Aufgabe — Welches Bauwerk ist laut dem Text über die Insel Neuwerk das älteste Gebäude der Hansestadt?

----- Vorliegender Text -----

Hamburgs nördlichster Stadtteil liegt mitten in der Nordsee und du kannst bei Ebbe zu Fuß durchs Watt rüberlaufen. Der Leuchtturm ist sogar das älteste Gebäude der Hansestadt. Ein Wochenende auf der Insel Neuwerk.

Es ist Samstagmorgen kurz vor sieben, die Sonne ist gerade erst aufgegangen. Das frühe Morgenlicht lässt das Watt glitzern. Es soll nochmal ein richtig warmer Sommertag werden, noch ist es aber eher frisch. Wir stehen in Cuxhaven-Sahlenburg am Strand und unser Ziel ist am Horizont bereits zu sehen: die Insel Neuwerk. Hamburgs nördlichster Stadtteil steht schon lange auf meiner Wunschliste – und nun trennen uns nur noch die zehn Kilometer durchs Watt vom Ziel.

Diese Wattwanderung fühlt sich allerdings an wie eines der letzten Abenteuer unserer Zeit, bestimmen doch die Gezeiten komplett den Rhythmus der Insel. Die wechseln täglich – und ob die Tour über den markierten Weg auf dem Meeresgrund machbar ist, hängt auch vom Wetter und dem aktuellen Wasserstand ab. „Alles über 20 Zentimeter über dem mittleren Niedrigwasser wäre semigut und schlechter“, hatte mir Wattführer Thomas Lehmann von Gönn dir Watt mit auf den Weg gegeben und eingebläut, nicht später als zweieinhalb Stunden vor Niedrigwasser in Sahlenburg zu starten. Wir haben Glück und liegen sogar 20 Zentimeter unter mittlerem Niedrigwasser, also beste Voraussetzungen.

Unterwegs durchs Watt zur Insel Neuwerk

Unser Gepäck haben wir gerade auf der Laderampe für die Wattwagen abgelegt, verpackt in einen blauen Müllsack und beschriftet mit unserem Namen, einer Telefonnummer und unserem Hotel auf der Insel. „Das wird später abgeholt und direkt zu uns gebracht“, hatte mir Christian Griebel vom Hotel Nige Hus versprochen. Hier scheint die Welt noch richtig in Ordnung zu sein. Neben unserem Sack liegen noch gut zwei Dutzend weitere blaue Müllsäcke und wir sind auch ganz offensichtlich nicht die einzigen, die heute nach Neuwerk wandern wollen. An der Rettungsstation in Sahlenburg, dem Ausgangspunkt für die Wattwanderungen, ist schon einiges los.

----- Gesammelte Daten -----

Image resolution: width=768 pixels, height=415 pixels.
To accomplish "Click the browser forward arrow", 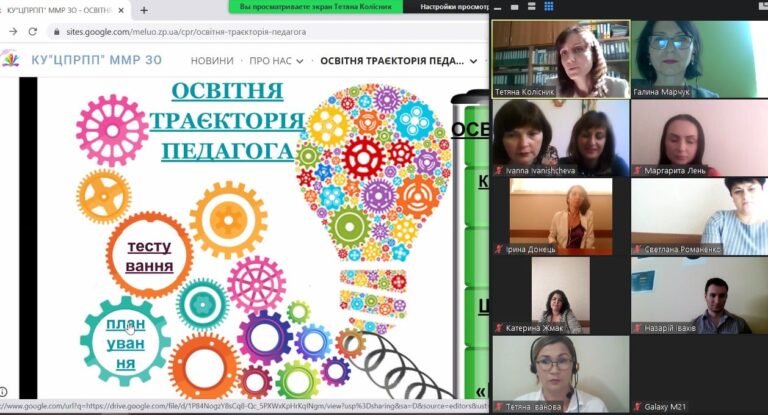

-----

Vollständige Antwort — Der Leuchtturm auf Neuwerk.